Updated on Mar 13, 2009 – SCMP
I refer to Chan Yu-chung’s letter (“Steep tobacco tax rises do not lead to lower rates of smoking”, March 11). His claim summarised in your headline is factually incorrect.
Cigarette price is well-established as a key factor influencing tobacco consumption and smoking prevalence. The World Bank estimated that a 10 per cent price rise reduces demand for cigarettes by about 4 per cent in high-income economies and 8 per cent in others.
In Hong Kong we increased tobacco duty by 300 per cent in 1981, then 100 per cent in 1991. On both occasions smoking prevalence dropped appreciably, from 23.3 per cent in 1982 to 18.7 per cent in 1984, and from 15.7 per cent in 1990 to 14.9 per cent in 1993. The daily average number of smokers calling the Department of Health’s smoking cessation hotline has increased by more than 15 times since the budget announcement on February 25. Our citizens have become more health-conscious and the government’s tobacco control efforts, including taxation, have played a part.
Notwithstanding the overall drop in smoking, its prevalence among women and the young has not shown the same decline.
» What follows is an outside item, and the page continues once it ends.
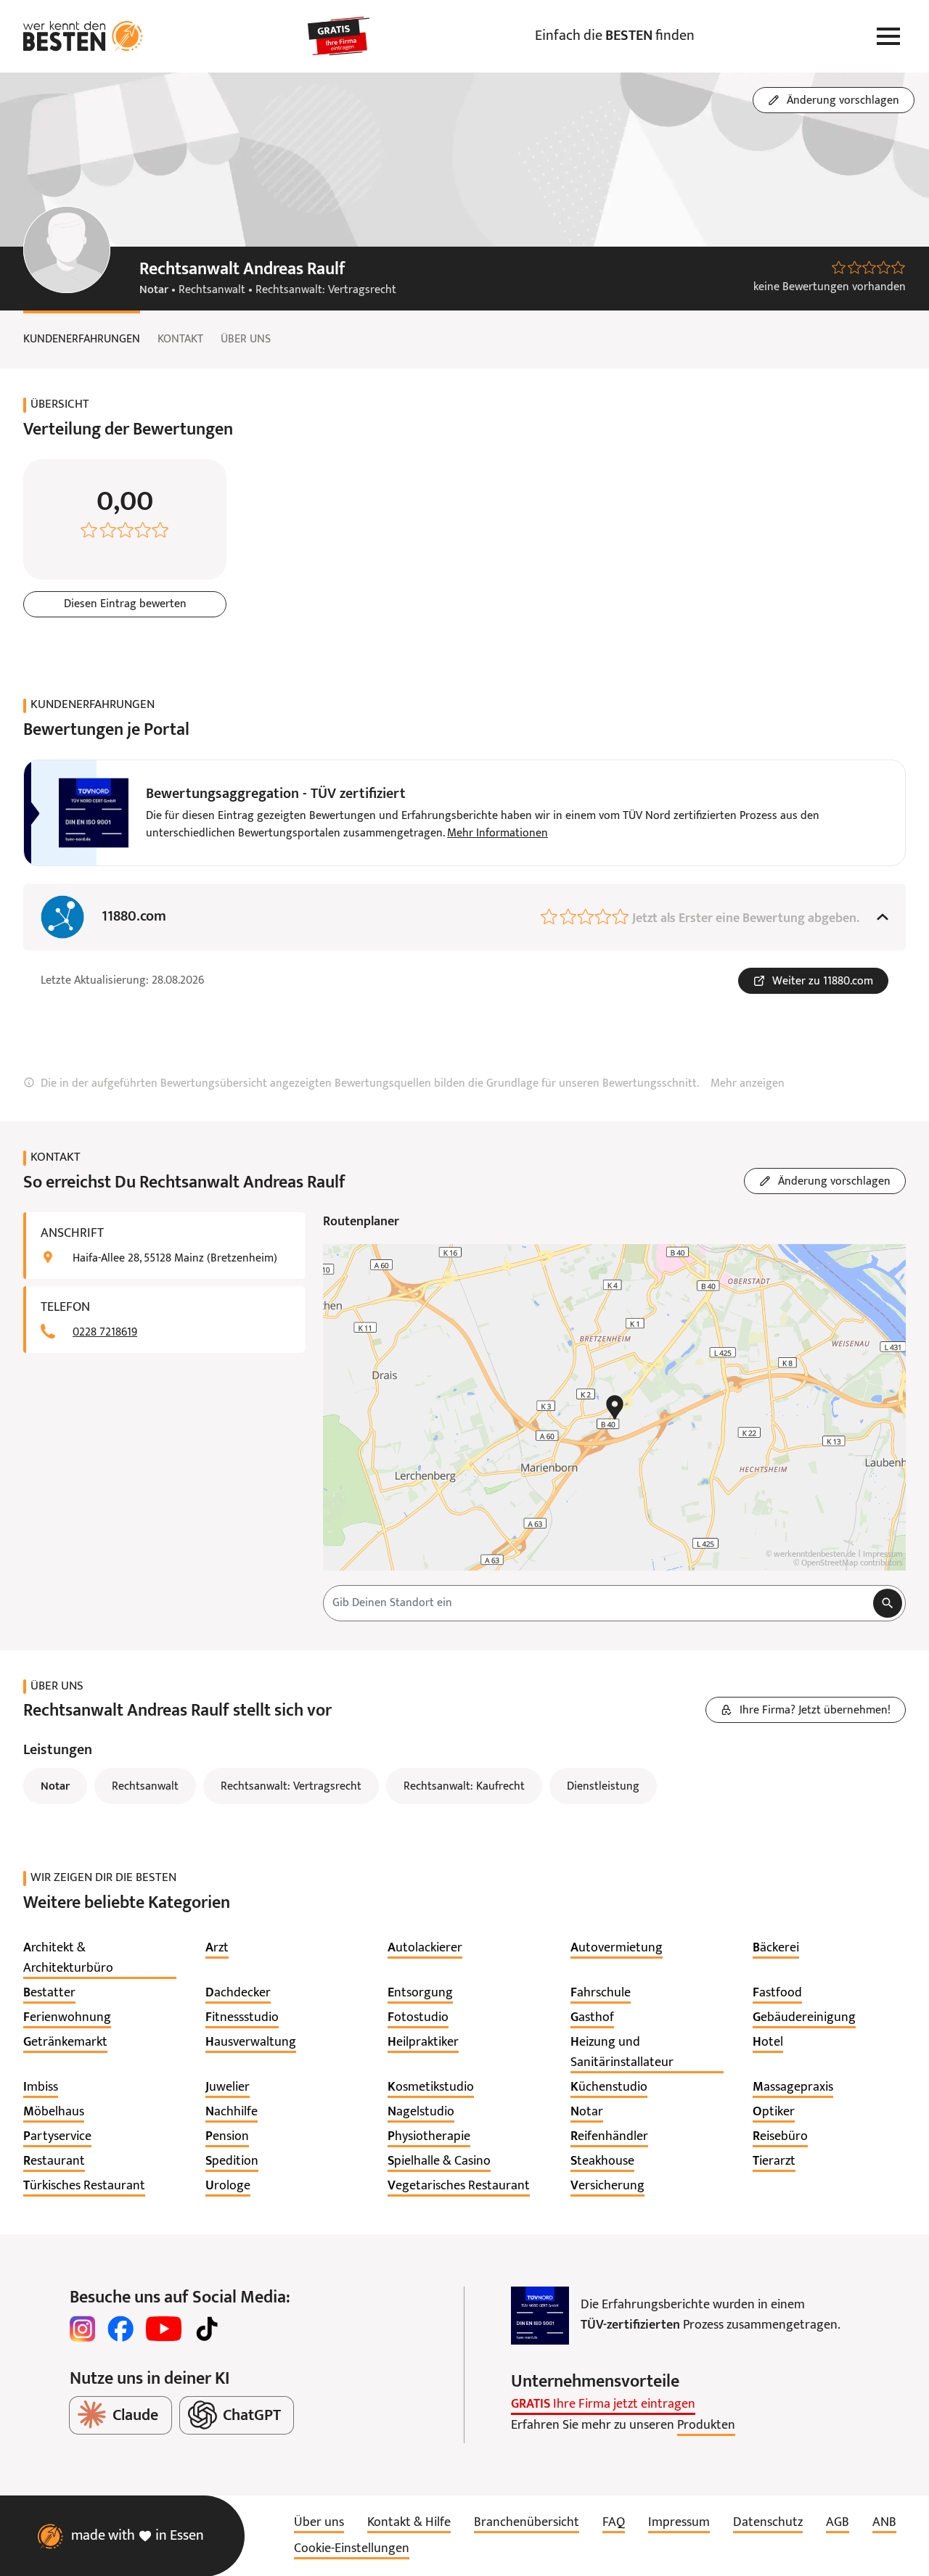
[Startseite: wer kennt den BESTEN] (83, 36)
The proportion of 15- to 19-year-olds who smoke has hovered between 2.3 per cent and 4.6 per cent since 1982. The prevalence of smoking among females, having dropped to a low of 2.6 per cent in 1990, climbed back to 4 per cent in 2005. That figure had dropped to 3.6 per cent by 2008, but the drop is proportionally less than the drop in the proportion of smokers in the population from 14 per cent in 2005 to 11.8 per cent last year.
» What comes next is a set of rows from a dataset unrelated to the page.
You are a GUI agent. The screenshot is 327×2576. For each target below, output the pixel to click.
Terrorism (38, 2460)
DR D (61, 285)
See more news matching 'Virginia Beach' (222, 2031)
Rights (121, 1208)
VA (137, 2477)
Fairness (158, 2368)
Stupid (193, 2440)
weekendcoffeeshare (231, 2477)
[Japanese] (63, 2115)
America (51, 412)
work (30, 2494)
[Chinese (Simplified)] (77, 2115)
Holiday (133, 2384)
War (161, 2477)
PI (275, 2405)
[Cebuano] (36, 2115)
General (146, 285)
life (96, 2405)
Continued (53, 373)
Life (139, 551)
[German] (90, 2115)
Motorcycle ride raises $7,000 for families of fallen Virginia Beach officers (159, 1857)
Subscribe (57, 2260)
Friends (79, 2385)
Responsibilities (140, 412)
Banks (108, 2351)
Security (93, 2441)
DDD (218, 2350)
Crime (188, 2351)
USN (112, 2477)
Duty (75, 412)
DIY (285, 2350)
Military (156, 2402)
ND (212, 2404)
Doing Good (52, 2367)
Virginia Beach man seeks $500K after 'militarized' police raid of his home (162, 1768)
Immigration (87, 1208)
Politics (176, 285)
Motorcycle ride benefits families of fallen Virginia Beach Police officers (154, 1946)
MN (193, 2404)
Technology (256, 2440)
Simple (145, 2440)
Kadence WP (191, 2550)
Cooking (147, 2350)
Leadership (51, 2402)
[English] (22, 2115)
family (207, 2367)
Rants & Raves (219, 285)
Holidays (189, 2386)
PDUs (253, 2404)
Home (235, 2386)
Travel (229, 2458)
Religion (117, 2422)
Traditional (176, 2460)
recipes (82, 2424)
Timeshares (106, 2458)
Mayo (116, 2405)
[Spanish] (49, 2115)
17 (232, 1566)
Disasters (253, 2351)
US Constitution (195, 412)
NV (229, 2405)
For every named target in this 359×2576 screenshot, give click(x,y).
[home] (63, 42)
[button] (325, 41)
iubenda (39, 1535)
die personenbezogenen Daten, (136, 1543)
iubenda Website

Some 64.8 per cent of smokers started at age 10 to 19, and the number who started smoking below the age of 10 has risen by 21.2 per cent, from 8,500 in 2005 to 10,300 in 2008. Smokers are also smoking more cigarettes every day. The average number puffed by smokers per day increased to 14 (overall), 11 (among female smokers) and 11 (among teenage smokers) in 2008, from 13, 10 and 9 respectively in 2005. This is a cause for concern from a public health point of view.
Increasing tobacco duty is a public health response to these concerns and is part of the government’s multi-pronged approach to tobacco control which also includes publicity, education, legislation, enforcement and cessation. We have made steady progress over the years.
Hong Kong has no reason not to be proud of its success in tobacco control, which means better health for our people and a reduced disease burden for future generations. But there is no reason for complacency.